Hart District Council went to the High Court to challenge the decision in a first of a kind case whose issues are highly significant for planning authorities across Hampshire, Berkshire and Surrey and for developers with residential proposals in and around swathes of heath land in south east England.
The impact of proposals for new housing schemes within five kilometres of the SPA has been a major issue for several years and plans for thousands of new homes have been put on ice while a mitigation regime has been hammered out and agreed involving the planning authorities, developers and Natural England, the Government's statutory wildlife adviser.
The High Court case involved proposals for 170 new homes on land at Hartley Witney some 1.5 kilometres from Hazeley Heath, part of the SPA. Luckmore Homes and Barrett Homes were the developers immediately involved. However, when the case went to court Natural England and Wimpey Homes became associated with the litigation on the same side as the SoS and the developers.
There were four relevant planning applications for the development which had either been refused by the district council or not determined within the requisite time.
The planning authority went to court to argue that the SoS had erred in departing from her inspector's conclusion on the effect of the scheme on the SPA. A key issue for the case turned on whether mitigation measures should be disregarded when assessing whether the project would have a significant effect on the SPA.
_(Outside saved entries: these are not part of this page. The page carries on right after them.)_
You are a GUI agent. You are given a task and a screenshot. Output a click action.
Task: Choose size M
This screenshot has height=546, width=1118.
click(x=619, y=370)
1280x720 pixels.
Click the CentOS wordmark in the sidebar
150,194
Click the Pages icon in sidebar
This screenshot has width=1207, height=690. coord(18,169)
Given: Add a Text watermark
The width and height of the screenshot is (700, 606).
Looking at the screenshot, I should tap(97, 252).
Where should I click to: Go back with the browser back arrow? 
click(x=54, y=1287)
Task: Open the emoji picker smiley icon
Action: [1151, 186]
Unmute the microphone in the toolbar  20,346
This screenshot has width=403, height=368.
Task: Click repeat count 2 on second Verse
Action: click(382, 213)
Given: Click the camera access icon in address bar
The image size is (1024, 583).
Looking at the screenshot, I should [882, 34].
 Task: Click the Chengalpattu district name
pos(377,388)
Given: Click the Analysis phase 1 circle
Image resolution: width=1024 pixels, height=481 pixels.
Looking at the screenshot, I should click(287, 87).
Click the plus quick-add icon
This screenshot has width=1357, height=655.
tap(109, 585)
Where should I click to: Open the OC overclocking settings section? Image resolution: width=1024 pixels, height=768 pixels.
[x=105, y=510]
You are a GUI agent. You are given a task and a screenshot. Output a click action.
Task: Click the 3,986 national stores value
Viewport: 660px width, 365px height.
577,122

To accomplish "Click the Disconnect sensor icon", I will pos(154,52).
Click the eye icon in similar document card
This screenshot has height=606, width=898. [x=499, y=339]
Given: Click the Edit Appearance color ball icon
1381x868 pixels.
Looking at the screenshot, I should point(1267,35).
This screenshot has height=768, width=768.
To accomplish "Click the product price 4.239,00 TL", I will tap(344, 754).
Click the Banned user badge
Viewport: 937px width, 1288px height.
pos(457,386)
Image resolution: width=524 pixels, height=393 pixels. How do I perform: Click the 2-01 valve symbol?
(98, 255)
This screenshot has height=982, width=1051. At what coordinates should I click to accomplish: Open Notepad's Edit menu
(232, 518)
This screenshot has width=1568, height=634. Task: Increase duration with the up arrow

Judge Jeremy Sullivan ruled in favour of the SoS after arguing there was no absolute legal rule that mitigation measures should be disregarded in assessing whether the new homes would have significant effect on the SPA. He also held that the SoS was entitled to depart from her inspector's view that there were "serious doubts" over the scientific basis of evidence from the developer. The planning authority is waiting to study the full transcript of the judgement before deciding whether to take the matter to the Appeal Court.
The council claimed in court that the new housing would result in a major increase in dog-walking in the SPA which would have a detrimental impact on populations of endangered bird species like the Dartford warbler, the woodlark and the nightjar.